8 slices bacon
2 Tablespoons bacon drippings
2 Tablespoons all-purpose flour
1 1/2 cups half and half
1 cup romano cheese, grated
8 thick slices of Texas toast
2 roasted turkey breasts, sliced
1-2 tomatoes, sliced
1/4 cup fresh parsley, chopped
Kosher salt, to taste
Course pepper, to taste
Nutmeg, to taste
Preheat the pellet grill to high.
Roast turkey breasts in the pellet grill until internal temperature reaches 155 °F. Set aside to rest.
Cook the bacon in a large skillet until crisp. Transfer to a paper towel lined plate. Save some bacon drippings for the sauce.
In a skillet or large baking dish, assemble the sandwiches by placing slices of Texas toast in the bottom of skillet or baking dish. Add 3 slices of turkey to each slice of toast. Followed by a tomato and Monray sauce. Top each sandwich with 2 slices of bacon. Cover sandwiches with Romano cheese. Garnish with chopped parsley.

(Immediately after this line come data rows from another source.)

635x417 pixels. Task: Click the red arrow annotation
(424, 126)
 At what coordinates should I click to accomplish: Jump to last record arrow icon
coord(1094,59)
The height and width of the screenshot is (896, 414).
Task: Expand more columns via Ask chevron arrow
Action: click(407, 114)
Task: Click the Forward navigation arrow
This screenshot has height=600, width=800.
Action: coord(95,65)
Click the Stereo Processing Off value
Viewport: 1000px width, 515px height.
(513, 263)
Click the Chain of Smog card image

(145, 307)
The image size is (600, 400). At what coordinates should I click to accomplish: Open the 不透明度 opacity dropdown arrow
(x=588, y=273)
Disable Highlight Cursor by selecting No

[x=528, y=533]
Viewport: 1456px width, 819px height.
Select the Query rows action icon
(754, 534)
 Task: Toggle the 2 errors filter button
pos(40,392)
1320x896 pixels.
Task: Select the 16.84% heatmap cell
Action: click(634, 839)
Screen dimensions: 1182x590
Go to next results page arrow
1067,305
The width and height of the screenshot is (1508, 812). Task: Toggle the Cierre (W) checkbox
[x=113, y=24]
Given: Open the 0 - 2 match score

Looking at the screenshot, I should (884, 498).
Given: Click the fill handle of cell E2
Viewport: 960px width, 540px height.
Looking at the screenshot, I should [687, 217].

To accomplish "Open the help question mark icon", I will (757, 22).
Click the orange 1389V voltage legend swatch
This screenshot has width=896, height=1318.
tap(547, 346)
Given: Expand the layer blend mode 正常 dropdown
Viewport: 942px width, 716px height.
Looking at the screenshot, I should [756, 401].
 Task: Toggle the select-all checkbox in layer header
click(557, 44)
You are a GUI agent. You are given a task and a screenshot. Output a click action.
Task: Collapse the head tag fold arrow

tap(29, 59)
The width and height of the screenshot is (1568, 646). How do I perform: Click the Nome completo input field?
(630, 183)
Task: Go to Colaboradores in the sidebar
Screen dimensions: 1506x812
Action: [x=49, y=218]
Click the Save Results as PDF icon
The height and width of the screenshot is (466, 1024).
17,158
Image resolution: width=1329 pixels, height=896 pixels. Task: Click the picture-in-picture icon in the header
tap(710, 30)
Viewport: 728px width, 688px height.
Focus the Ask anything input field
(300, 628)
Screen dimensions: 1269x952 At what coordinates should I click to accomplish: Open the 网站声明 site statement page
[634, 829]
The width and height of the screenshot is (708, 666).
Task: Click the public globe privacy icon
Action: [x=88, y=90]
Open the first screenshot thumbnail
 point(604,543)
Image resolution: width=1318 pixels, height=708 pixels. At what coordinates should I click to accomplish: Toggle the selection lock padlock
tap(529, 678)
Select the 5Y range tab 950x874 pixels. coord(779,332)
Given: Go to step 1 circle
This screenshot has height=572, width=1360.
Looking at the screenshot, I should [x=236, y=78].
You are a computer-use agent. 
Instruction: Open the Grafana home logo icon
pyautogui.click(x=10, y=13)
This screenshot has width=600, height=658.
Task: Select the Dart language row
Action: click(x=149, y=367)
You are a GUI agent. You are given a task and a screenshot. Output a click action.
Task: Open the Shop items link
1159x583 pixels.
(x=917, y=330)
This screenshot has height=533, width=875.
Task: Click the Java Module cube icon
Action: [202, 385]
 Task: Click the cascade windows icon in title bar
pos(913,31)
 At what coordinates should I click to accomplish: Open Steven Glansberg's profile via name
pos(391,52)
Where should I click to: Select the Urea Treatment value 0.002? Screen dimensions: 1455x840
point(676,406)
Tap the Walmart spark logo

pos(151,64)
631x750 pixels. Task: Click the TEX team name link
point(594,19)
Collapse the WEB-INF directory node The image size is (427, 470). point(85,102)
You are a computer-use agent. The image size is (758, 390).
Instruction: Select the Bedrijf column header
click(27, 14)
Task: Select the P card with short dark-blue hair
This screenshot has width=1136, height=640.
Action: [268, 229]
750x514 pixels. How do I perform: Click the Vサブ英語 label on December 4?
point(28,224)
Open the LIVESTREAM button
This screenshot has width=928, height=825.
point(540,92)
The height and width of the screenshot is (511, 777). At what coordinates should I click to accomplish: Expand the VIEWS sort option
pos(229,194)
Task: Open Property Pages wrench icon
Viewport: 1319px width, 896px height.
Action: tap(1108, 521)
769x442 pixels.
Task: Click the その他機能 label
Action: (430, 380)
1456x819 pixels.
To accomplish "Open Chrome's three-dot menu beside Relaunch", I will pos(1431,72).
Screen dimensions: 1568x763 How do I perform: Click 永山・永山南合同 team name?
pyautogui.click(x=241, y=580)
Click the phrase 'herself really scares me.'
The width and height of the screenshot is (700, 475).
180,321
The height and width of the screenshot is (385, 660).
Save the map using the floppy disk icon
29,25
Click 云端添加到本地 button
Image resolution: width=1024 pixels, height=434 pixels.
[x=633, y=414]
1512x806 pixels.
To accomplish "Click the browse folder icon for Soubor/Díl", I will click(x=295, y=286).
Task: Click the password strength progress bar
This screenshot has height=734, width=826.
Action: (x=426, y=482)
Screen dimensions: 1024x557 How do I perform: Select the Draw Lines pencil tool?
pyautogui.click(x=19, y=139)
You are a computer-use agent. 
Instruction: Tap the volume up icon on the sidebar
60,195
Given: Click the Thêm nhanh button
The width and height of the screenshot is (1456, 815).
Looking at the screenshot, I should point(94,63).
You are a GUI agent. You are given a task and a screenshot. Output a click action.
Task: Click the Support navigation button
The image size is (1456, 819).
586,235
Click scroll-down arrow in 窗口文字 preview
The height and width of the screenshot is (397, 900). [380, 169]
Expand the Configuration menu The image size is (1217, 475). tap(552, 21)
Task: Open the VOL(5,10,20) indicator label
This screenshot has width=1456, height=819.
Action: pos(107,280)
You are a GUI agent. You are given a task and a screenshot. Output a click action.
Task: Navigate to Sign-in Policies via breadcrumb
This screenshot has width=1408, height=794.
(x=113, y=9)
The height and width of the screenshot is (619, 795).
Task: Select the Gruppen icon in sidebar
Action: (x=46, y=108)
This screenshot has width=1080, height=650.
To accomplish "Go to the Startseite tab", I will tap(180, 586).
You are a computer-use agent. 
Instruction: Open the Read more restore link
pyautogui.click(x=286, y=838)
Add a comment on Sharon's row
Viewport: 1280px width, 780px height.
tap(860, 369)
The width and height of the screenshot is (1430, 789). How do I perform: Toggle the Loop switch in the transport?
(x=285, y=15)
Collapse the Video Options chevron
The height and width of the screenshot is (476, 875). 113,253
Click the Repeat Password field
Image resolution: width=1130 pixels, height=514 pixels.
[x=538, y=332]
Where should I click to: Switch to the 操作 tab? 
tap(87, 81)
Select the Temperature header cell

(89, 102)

Place sandwiches in the pellet grill until the sauce is bubbling. About 3-5 minutes.
Add 2 Tablespoons of bacon drippings to a 12 inch skillet, add the flour and whisk until brown.
Add the half and half stirring until thickened. Remove from heat and stir in 1 cup Romano cheese. Season with salt, pepper and nutmeg.